The “Candle-making project” was a complicated deal where we were supposed to be learning hands-on, transferable skills that we might be able to use later in life, while at the same time producing marketable product. There were various obvious lessons in marketing, production — but other valuable ancillary instruction might (and did) develop just from tackling such a project.
The specific details, after 40 years, are a little fuzzy, but I remember part of the manufacturing process involved us tying wicks on a broomstick and then dipped these wicks in variously colored wax heated in tin cans by Bunsen burners as I recall. Mr. Frank’s ability to get approval for such a project, or his flaunting of authority to do it anyway, was evidence of the fellow’s considerable abilities of instructional innovation.
With each dipping of the wicks, you would get layers of about a quarter to half inch thick of wild purples, bright pinks, neon greens, lemon yellows, electric blues and vivid green.
The candles with these layers would end up four or five inches in diameter eventually. Then, I think, you took a very sharp blade and cut a chunk out of the center of the candle, fairly deep in the combined layers (almost as deep as the wick), to expose a colorful cross-section of all the different layers of color.
Far out, man!
A high school kid at the time serving as a teacher’s aid, Buddy Coates, helped us with this wonderful project. Coates, who was appropriately hip with the beginnings of a pretty good beard, stylish clothes including flared jeans and Led Zeppelin concert Tee, rounded wire-frame spectacles, and longish hair, provided the context of youth with legitimacy of inclusion. You have to remember, that until recently, we still had troops in Viet Nam, protests in the streets. The President of the United States had resigned in disgrace and the new president learning the ropes, had been appointed Vice President after the former one, Spiro Agnew, had to resign as well. It was, at minimum, a crisis of confidence.
If I remember correctly, we then sold or auctioned off our wears (the multi-colored candles) for tokens and then we had some sort of final auction for “fabulous prizes.” Many of the “fabulous prizes” were pretty cool. Tellurider action posters, a down vest (that Frank had made himself), funky homemade jewelry, winter survival equipment like waterproof match containers. I can’t remember what else … and, of course... BONUS— the candles themselves.
Needless to say, I think students in some of the other grades and classes were a bit envious of our line of instruction. Or at the minimum, the fruits of our labor.
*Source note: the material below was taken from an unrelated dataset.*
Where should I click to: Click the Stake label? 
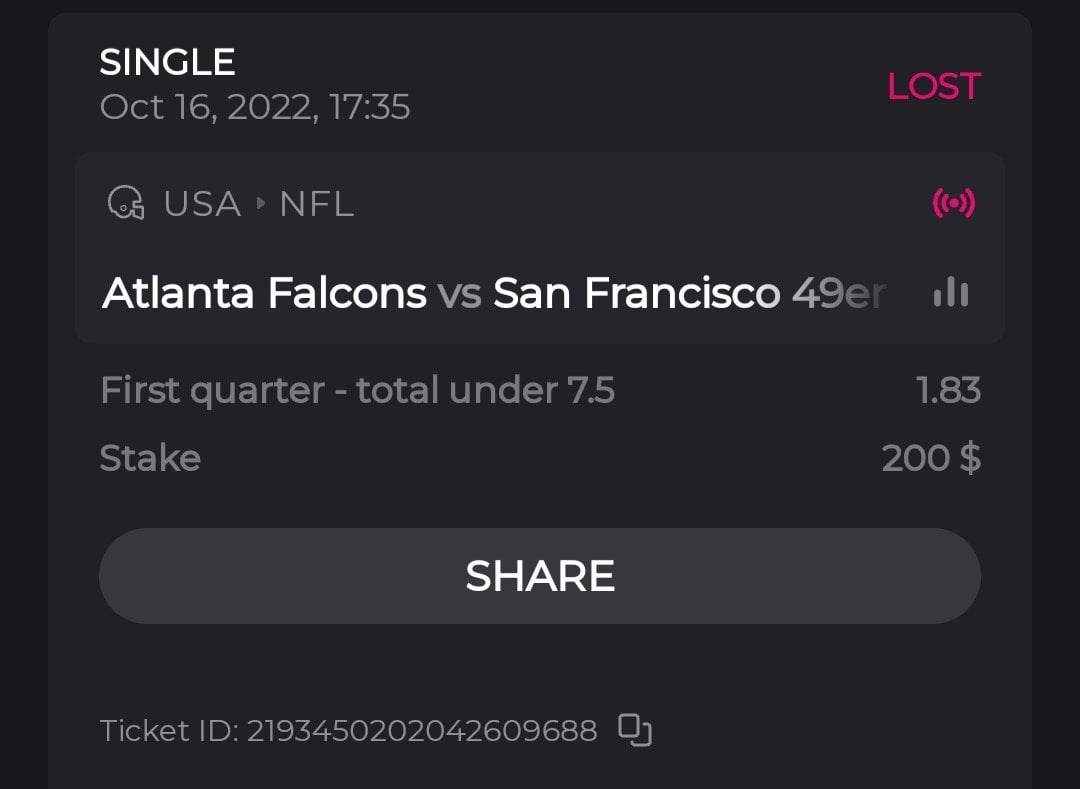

As in all proper stories, perhaps there should be some sort of comical or conflict–filled ending to my tale… some broad lesson learned from messing with the “proper’ education process. But there is not.
It pretty much went off without a hitch. I think many of us learned a thing or two, and I know I carried useful items from the experience forward in life. Sort of anti-climatic, I know. But the shape of things in history is seldom clear to those who lived it. I believe that, then and now, we live in an Age of Confusion.